__Written instruction__: Output as a JSON list of strings the lines from the start of the records through the line containing "(x=587, y=361)", inclusive, one string per line, with blank lines left out.

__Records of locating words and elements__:
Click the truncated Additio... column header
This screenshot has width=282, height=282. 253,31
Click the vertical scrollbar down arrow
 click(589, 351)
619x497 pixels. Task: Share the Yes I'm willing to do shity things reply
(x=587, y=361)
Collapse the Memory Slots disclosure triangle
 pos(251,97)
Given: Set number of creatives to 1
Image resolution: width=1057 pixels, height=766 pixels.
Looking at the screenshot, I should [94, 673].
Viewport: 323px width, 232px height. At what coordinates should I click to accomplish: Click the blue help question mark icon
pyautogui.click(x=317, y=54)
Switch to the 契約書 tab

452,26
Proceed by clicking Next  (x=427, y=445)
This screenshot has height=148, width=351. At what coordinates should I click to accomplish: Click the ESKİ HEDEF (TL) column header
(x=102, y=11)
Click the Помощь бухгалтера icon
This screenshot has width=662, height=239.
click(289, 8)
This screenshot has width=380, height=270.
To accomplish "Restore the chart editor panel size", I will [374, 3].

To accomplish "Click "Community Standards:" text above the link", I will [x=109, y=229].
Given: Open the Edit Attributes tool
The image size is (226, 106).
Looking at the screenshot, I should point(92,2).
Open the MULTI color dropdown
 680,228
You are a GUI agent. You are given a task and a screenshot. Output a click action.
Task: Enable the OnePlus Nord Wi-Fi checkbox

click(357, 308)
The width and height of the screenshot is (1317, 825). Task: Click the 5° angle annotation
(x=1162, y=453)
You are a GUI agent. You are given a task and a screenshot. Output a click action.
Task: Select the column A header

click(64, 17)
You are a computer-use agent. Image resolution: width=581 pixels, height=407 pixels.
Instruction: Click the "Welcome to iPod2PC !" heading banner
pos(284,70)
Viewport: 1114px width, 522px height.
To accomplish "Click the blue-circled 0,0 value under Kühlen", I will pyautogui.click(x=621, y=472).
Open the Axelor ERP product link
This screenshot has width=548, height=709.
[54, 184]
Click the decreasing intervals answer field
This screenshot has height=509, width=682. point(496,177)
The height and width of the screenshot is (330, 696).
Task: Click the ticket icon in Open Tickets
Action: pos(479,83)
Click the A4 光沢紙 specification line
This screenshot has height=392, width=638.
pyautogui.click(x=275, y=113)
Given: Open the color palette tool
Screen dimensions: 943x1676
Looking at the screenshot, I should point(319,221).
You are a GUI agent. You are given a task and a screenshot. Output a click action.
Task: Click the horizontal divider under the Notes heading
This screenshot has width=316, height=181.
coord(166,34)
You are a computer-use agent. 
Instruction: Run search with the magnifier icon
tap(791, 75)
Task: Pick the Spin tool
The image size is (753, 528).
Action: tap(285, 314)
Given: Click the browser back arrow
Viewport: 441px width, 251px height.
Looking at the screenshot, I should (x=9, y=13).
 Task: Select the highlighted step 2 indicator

__Task result__:
[
  "Click the truncated Additio... column header",
  "This screenshot has width=282, height=282. 253,31",
  "Click the vertical scrollbar down arrow",
  " click(589, 351)",
  "619x497 pixels. Task: Share the Yes I'm willing to do shity things reply",
  "(x=587, y=361)"
]